(Records from a collection)
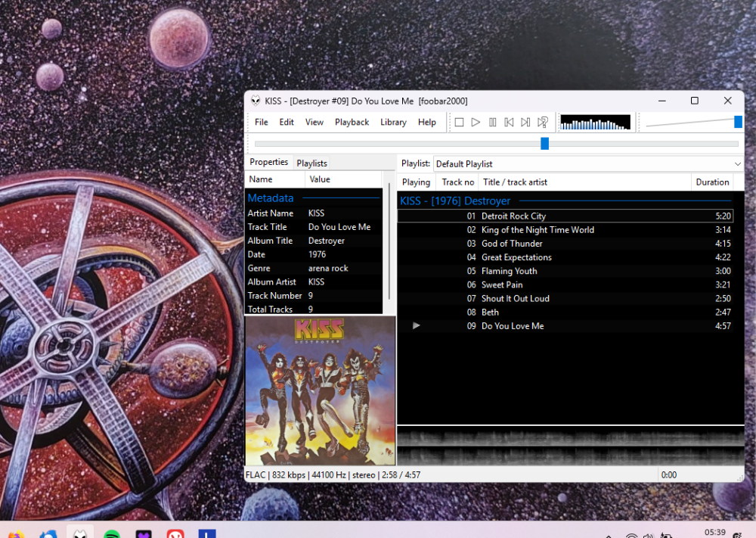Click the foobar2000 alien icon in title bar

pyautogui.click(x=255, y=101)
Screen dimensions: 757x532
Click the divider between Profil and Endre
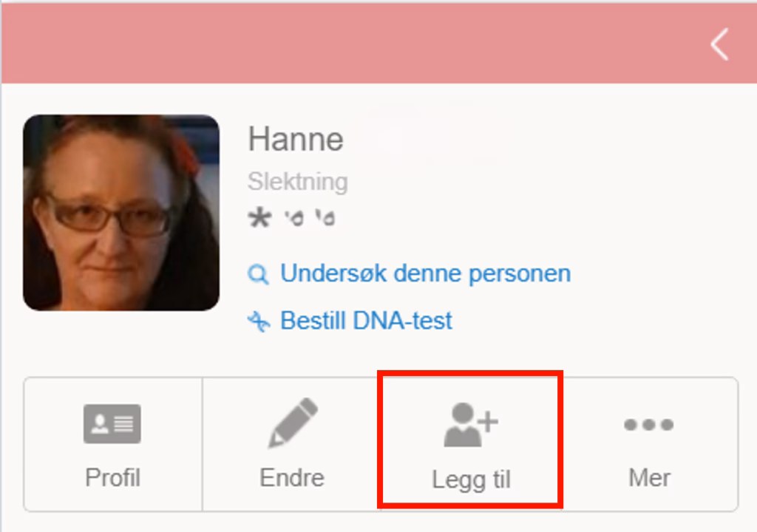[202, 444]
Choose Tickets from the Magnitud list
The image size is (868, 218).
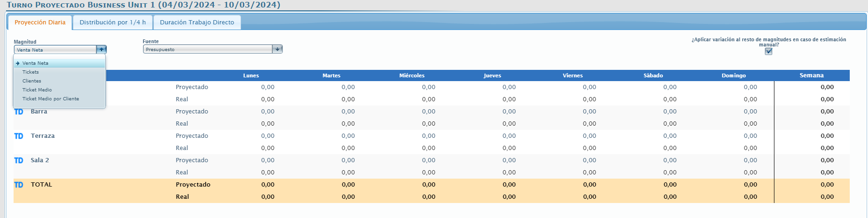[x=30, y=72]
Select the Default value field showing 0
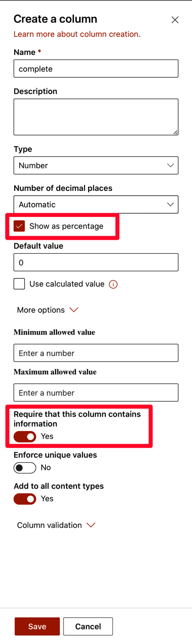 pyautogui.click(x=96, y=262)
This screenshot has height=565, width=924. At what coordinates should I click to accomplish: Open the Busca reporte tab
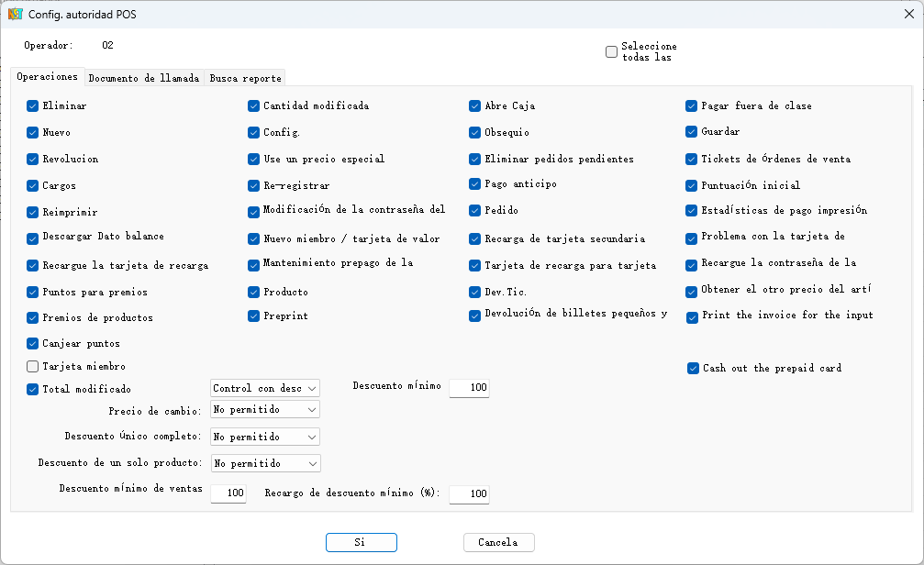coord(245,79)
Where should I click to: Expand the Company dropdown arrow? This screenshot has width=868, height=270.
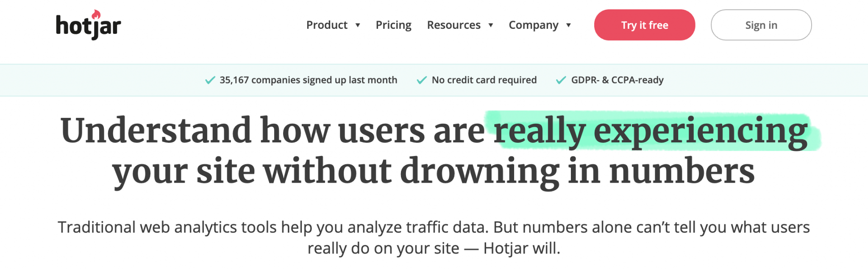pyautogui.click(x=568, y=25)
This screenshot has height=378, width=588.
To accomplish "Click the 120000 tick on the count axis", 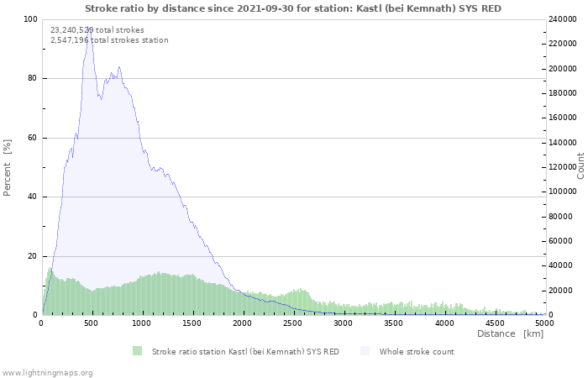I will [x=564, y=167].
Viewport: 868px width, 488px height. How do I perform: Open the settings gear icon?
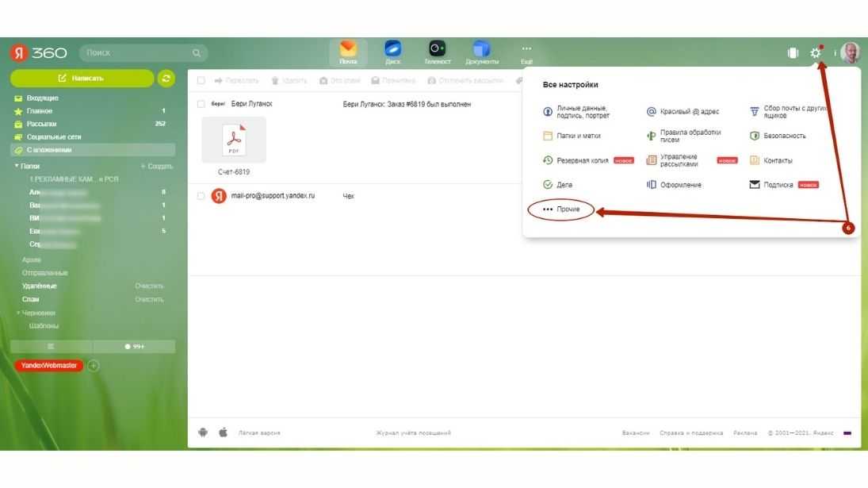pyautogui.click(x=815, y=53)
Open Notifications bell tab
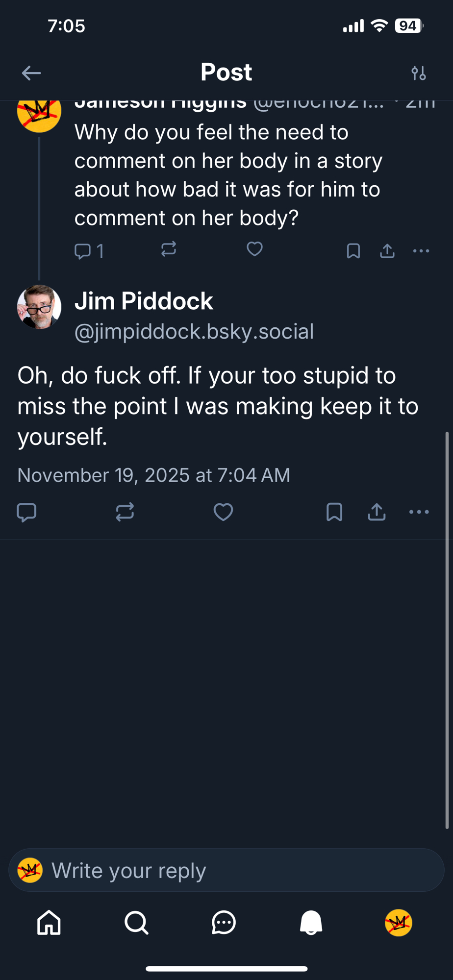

### Task instructions
Every line from the one holding "Viewport: 868px width, 488px" through the last line of the entries above, and nothing else, is to be restated word for word. Pictures stay out.

### Response below
Viewport: 868px width, 488px height. How do I perform: Open the settings gear icon?
pyautogui.click(x=815, y=53)
Open Notifications bell tab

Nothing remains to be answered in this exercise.